When Trevor Noah took the stage at ViacomCBS’ investor event Wednesday afternoon to announce his own streaming service, Trevor+ — “My plus sign could mean anything!” he said — I was almost ready to believe him.
Of course, it was meant to be a joke, a way to highlight that Noah’s “Daily Show” will stream on Paramount+, the new service that was actually being unveiled at the event. But the idea of yet another service seemed not completely out of the question. And that may ultimately be a big problem for Noah’s bosses.
First things first: some details. Paramount+ is launching on March 4, succeeds CBS All Access and will cost $9.99 per month. The company plans to launch an ad-supported tier with a slightly smaller content bundle for half that price in June, and also aims to go live in Latin America and Canada on day one.
- There will be a mountain of content, as executives repeatedly stressed throughout the event. (Get it?) Paramount+ will feature more than 30,000 TV episodes, and the company is looking to launch 36 original series this year. There will also be a bunch of movies, including “Mission Impossible 7” and “A Quiet Place 2,” which will arrive on the service 45 days after debuting in theaters. Paramount+ will also have tons of kids’ content, courtesy of Nickelodeon, as well as news, comedy, documentaries and reality TV.
- Oh, and sports: CBS boss George Cheeks said Wednesday that sports had been the No. 1 driver for new subscriptions to the company’s CBS All Access service, which is why it is now doubling down on sports content for its successor. Paramount+ will stream the PGA Tour, March Madness, the NFL, UEFA soccer matches, U.S. Women’s Soccer and more.
But there are rather a lot of caveats, just in case that all sounds too unbelievably wonderful:
- In a departure from CBS All Access, that cheaper $5 Paramount+ tier won’t offer access to live feeds from local CBS stations.

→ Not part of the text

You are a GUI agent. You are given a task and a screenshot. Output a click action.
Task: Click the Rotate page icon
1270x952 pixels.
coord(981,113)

- Paramount+ will have some BET content, but ViacomCBS will continue to operate BET+ as a separate streaming service going forward. The same is true for Showtime, which will also operate as a standalone service. The company did promise to offer bundles for customers that want access to Paramount+, BET+ and Showtime.

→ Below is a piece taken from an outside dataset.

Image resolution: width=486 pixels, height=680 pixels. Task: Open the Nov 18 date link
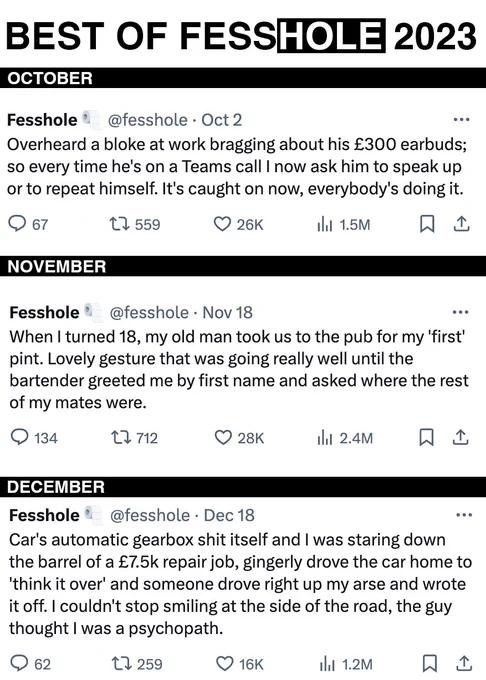point(228,312)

- Oh, and ViacomCBS will also keep free, ad-supported services like CBSN and Pluto, which will presumably get a bunch of those Paramount+ shows at some point down the line.

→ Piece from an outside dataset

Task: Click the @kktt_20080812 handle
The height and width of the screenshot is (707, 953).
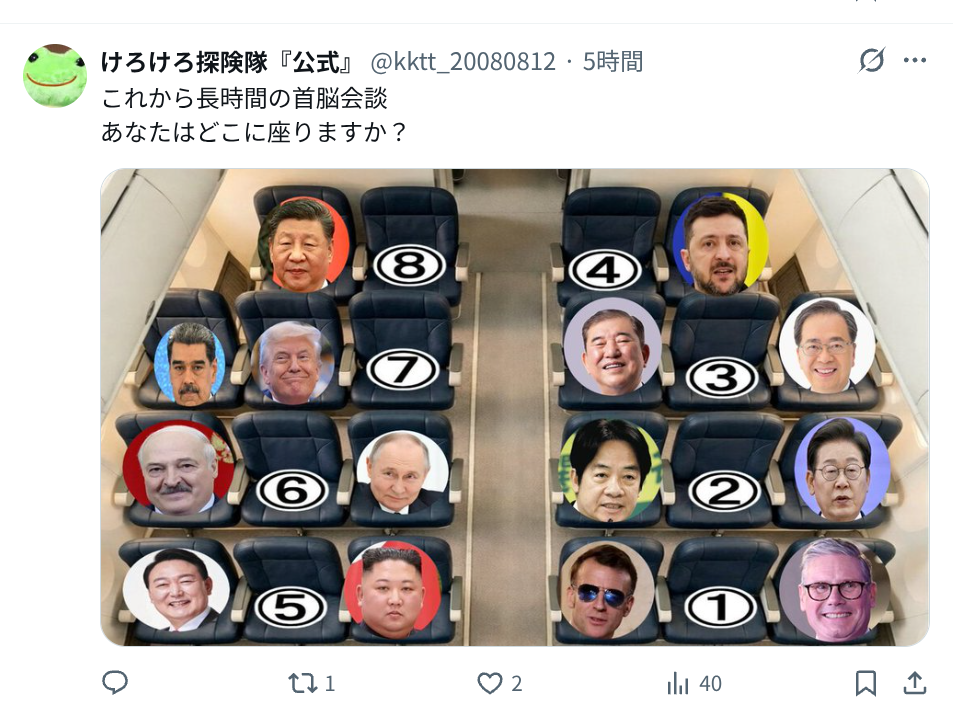Action: pos(463,61)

Confused? I doubt you’re alone. Watching Wednesday’s presentation, I couldn’t help but wonder how this pitch will fare with consumers who already have tons of stuff to watch.
- ViacomCBS isn’t alone in running multiple streaming services. Disney for instance has Disney+, ESPN+ and Hulu. However, each of them have a unique value proposition. Disney+ is for kids and family, Hulu has some of the edgier stuff for older audiences and ESPN+ is obviously all about sports.
- Paramount+ on the other hand is… well, a mountain of content. Lots of great stuff for sure, and I personally can’t wait for Nickelodeon’s new Avatar Studios to churn out sequels to “The Last Airbender.”
- But will consumers want to subscribe to yet another service whose brand doesn’t really communicate why anyone needs it? Will they dip in and out of Paramount+ to catch a few shows here and there? Will the service effectively compete against Showtime for a limited amount of time, attention and dollars?
ViacomCBS has its work cut out to refine the messaging for Paramount+. Or, you know, it could always launch Trevor+.